Sn cation valency dependence in cation exchange reactions involving Cu_2-xSe nanocrystals

We studied cation exchange reactions in colloidal Cu_2-xSe nanocrystals (NCs) involving the replacement of Cu⁺ cations with either Sn²⁺ or Sn⁴⁺ cations. This is a model system in several aspects: first, the +2 and +4 oxidation states for tin are relatively stable; in addition, the phase of the Cu_2-xSe NCs remains cubic regardless of the degree of copper deficiency (that is, "x") in the NC lattice. Also, Sn⁴⁺ ions are comparable in size to the Cu⁺ ions, while Sn²⁺ ones are much larger.

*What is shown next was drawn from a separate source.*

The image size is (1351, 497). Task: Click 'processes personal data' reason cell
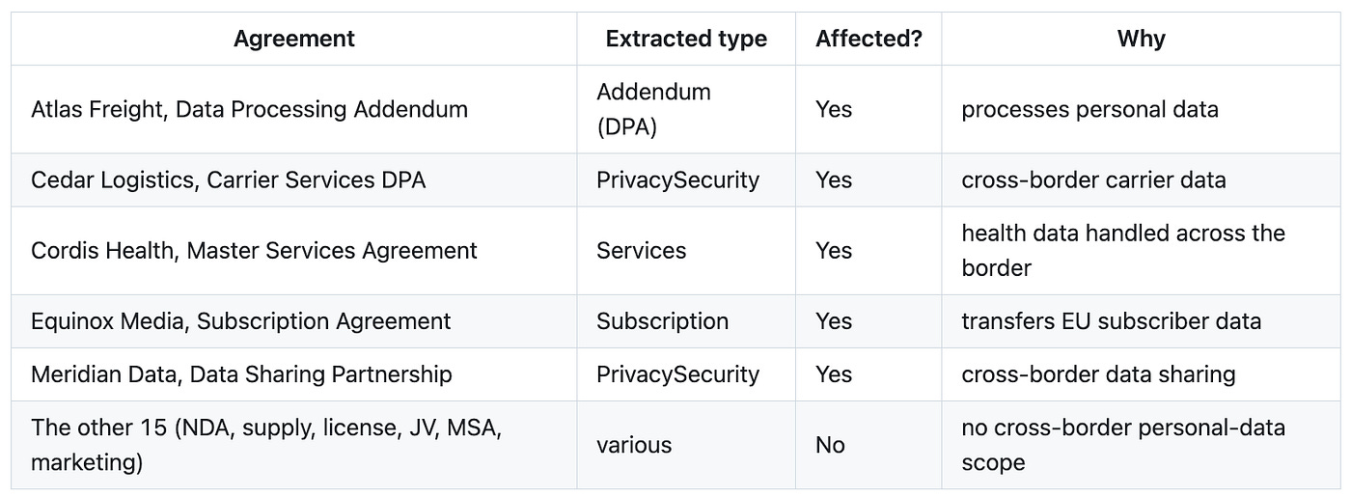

We show here that the valency of the entering Sn ions dictates the structure and composition not only of the final products but also of the intermediate steps of the exchange. When Sn⁴⁺ cations are used, alloyed Cu_2-4ySn_ySe NCs (with y ≥ 0.33) are formed as intermediates, with almost no distortion of the anion framework, apart from a small contraction. In this exchange reaction the final stoichiometry of the NCs cannot go beyond Cu_0.66Sn_0.33Se (that is Cu₂SnSe₃), as any further replacement of Cu⁺ cations with Sn⁴⁺ cations would require a drastic reorganization of the anion framework, which is not possible at the reaction conditions of the experiments. When instead Sn²⁺ cations are employed, SnSe NCs are formed, mostly in the orthorhombic phase, with significant, albeit not drastic, distortion of the anion framework. Intermediate steps in this exchange reaction are represented by Janus-type Cu_2-xSe/SnSe heterostructures, with no Cu-Sn-Se alloys.